You hear a lot of guff these days from Ireland’s literati about Irish literature’s failure to produce the Great Celtic Tiger Novel. ‘Where, oh where, is the Great Celtic Tiger Novel?’ is the general gist of it, followed by, ‘Why, oh why?’ and ‘Oh when, oh when?’. Well, a little birdie tells me that the wait is almost over. Once Amadán O’Lungamhain concludes IT’S A LONG WAY FROM LICKING GOOBERS OFF THE COBBLES, his five-volume epic ring cycle on the eradication of TB, he’s setting his sights on the Celtic Tiger years. A HILL OF MAGIC BEANS should be arriving on shelf near you by 2051 at the very latest.

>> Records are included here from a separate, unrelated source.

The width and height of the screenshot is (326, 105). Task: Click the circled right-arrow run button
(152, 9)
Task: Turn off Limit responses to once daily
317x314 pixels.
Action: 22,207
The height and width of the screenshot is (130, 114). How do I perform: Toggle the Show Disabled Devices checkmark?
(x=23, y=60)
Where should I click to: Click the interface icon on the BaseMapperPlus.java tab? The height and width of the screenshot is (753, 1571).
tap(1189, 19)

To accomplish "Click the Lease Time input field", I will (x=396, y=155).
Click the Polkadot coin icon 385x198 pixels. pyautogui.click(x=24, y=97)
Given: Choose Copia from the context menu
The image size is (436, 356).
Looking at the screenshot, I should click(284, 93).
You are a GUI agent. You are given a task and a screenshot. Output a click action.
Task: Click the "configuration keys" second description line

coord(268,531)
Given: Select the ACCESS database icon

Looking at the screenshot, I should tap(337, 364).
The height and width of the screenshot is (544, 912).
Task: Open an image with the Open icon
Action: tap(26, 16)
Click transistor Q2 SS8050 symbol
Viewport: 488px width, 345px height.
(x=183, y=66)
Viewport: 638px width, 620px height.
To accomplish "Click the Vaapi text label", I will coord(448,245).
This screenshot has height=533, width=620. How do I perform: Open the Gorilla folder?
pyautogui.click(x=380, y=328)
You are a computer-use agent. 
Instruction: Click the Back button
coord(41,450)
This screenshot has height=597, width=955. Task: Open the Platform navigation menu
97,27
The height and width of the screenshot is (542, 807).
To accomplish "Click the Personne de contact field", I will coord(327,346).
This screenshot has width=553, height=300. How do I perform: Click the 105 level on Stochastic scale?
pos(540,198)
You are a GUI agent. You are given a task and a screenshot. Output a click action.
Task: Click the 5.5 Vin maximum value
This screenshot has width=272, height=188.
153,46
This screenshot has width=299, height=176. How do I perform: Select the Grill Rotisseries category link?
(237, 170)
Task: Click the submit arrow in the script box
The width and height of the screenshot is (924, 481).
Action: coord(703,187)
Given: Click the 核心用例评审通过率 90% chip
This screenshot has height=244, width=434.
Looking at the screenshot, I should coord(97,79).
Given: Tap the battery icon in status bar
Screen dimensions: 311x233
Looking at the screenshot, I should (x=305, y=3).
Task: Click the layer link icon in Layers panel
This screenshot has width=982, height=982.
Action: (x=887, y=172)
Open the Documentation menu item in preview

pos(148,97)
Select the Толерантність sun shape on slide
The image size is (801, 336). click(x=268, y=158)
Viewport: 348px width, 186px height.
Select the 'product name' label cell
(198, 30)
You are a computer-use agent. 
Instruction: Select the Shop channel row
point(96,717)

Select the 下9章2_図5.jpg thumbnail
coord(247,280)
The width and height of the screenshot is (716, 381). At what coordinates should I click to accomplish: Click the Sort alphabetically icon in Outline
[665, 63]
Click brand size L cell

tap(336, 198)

At the risk of sounding a tad more obtuse than usual, I really don’t get this obsession with the Great Celtic Tiger Novel. Yes, I understand that Ireland is a post-colonial country that has yet to shuck off its inferiority complex, and that a reluctance to engage, as Brian Cowen might say, with ‘we are where we are’ is a symptom of that. And yes, I understand that writing novels about the past offers the opportunity of rewriting the past, and thus making the official version of our tawdry history that bit more palatable. And I understand too, if the post-boom years are any marker, that Ireland is one of the very few modern nations for which the past is not another country where they do things differently; Ireland, as the newspaper headlines on any given day will tell us, is a country that bears an eerie similarity to the psychological landscape of Flann O’Brien’s THE THIRD POLICEMAN, in which past, present and future are locked into a hellish cycle of eternal return. If our politicians, financiers, bishops and electorate are all doomed to repeat their mistakes over and over again, never truly escaping tragedy into farce, then why should our novelists be any different?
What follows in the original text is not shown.